Deleveraging Put Verticals (Part 3)
Posted by Mark on October 27, 2016 at 05:27 | Last modified: September 29, 2016 10:34Last time I discussed the possibility of rolling out the put vertical if the market moves against me. Keeping with the theme of longer trades, I will now discuss trading less frequently as a way to deleverage.
Rather than deleveraging by holding a multiple of the margin requirement on the sidelines, I could be more selective in time and trade less often. I mentioned how 30% (or less) would be sufficient to meet my income goals rather than the lofty 120% annual returns promised by the vertical spread. I could, therefore, stay out of the market until the underlying prints a relative low. Alternatively I could use a momentum indicator like RSI and trade only when a critical value (e.g. 5, 10, 20) were crossed. By holding out for “higher-probability entries,” this is another way to deleverage since being out of the market represents lower risk exposure.
Backtesting can give me a historical sense of how often my trade criteria are triggered. How many times has the underlying printed an x-day low? How often has the RSI crossed above/below critical value y? If the number of occurrences is too low for my revenue requirements then I can lower x or raise y. I can lengthen/shorten the RSI period as another way to vary trade frequency.
More importantly, backtesting can help me understand whether my “high-probability signals” are actually higher probability. I have been suggesting placement of bullish trades after the market sells off but I have data suggesting the market may be most volatile in both directions when it is oversold. From a risk perspective, these may be precisely the times to stay out of the market altogether.
One final perspective on deleveraging regards staying ahead of the losses.

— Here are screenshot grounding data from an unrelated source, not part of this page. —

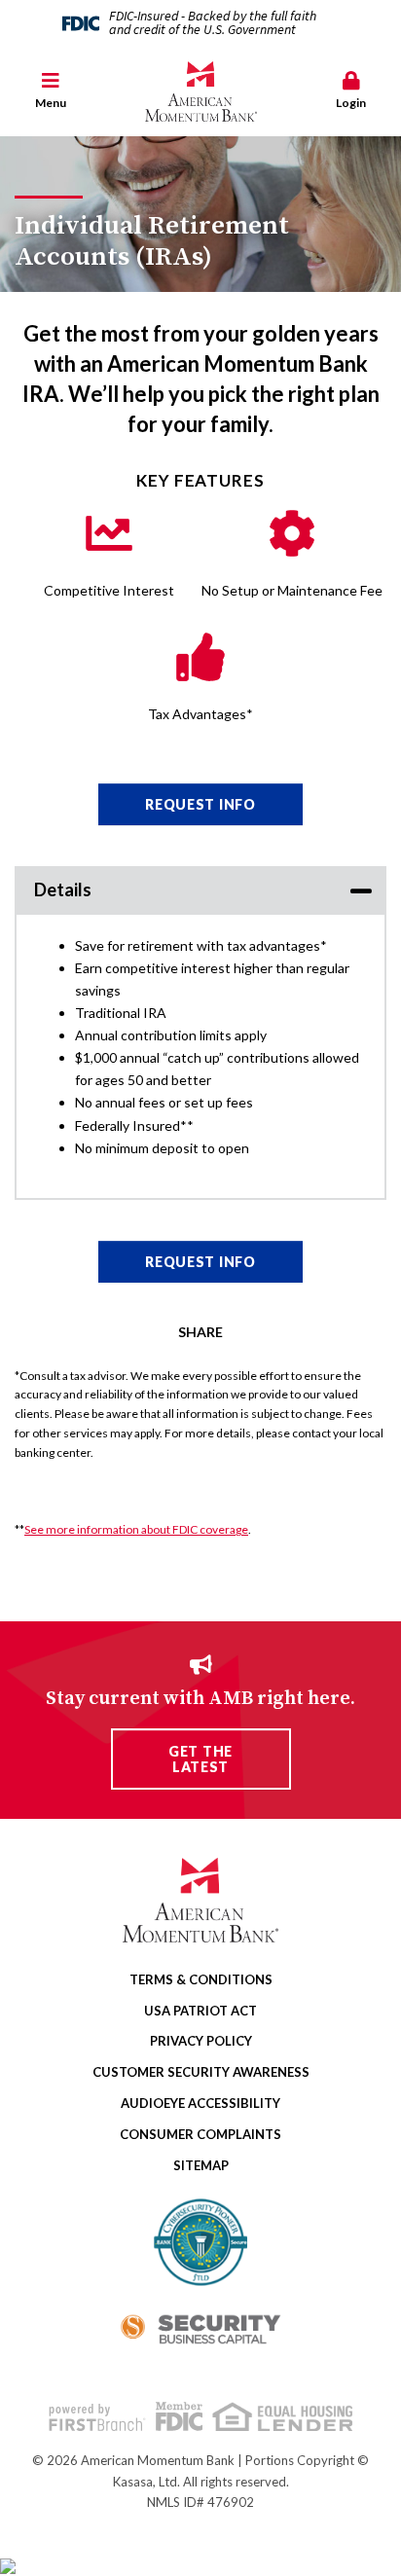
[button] (50, 92)
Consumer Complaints (200, 2134)
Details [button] (62, 889)
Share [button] (200, 1332)
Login (351, 102)
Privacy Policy (201, 2041)
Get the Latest (200, 1758)
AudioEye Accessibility (200, 2103)
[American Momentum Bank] (200, 91)
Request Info (200, 804)
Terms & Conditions (201, 1979)
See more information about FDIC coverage (136, 1529)
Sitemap (201, 2165)
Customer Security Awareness (201, 2072)
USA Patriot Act (200, 2010)
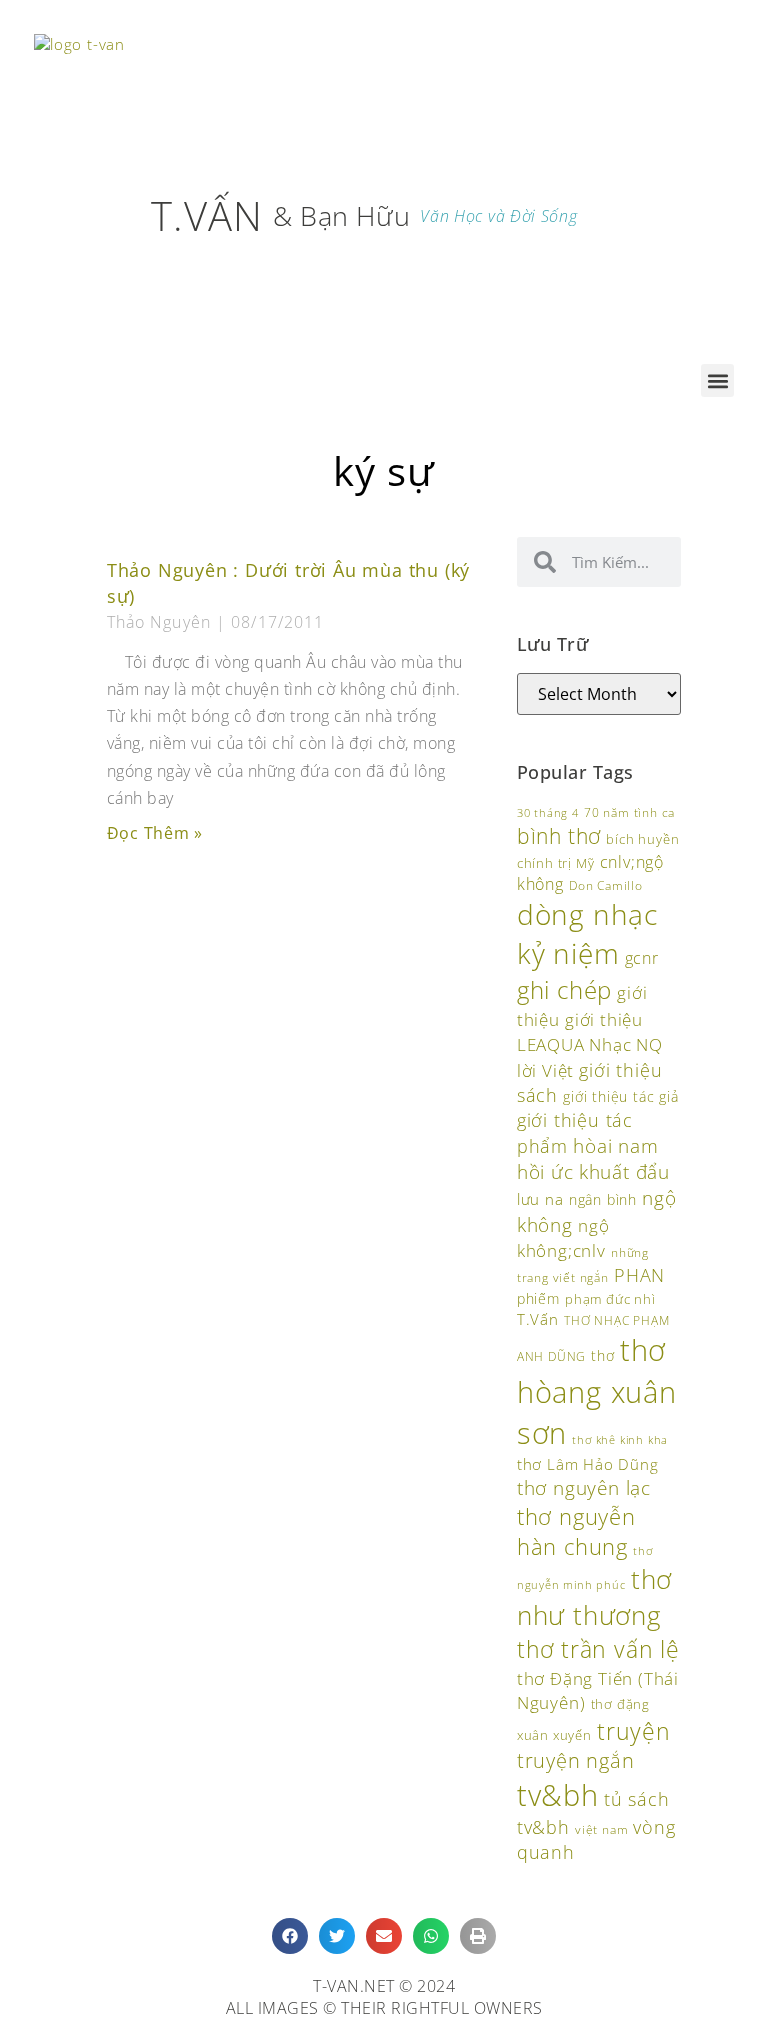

For a $2.15 credit, 12 trades would generate $28.80 in profit. I then have no net risk until I hit a max loss because the profit I have generated is enough to cover that loss. Once I hit 24 trades then I have earned money to offset two max losses. This could be done in less than 10 months.
If I feel confident after enough “max loss units” of profit have accrued then I can increase contract size accordingly. At the larger position size, one max loss can wipe out significant gains but profits will also accumulate more quickly.
Profit hereby represents deleveraging because the net income is banked and able to offset future losses when they occur.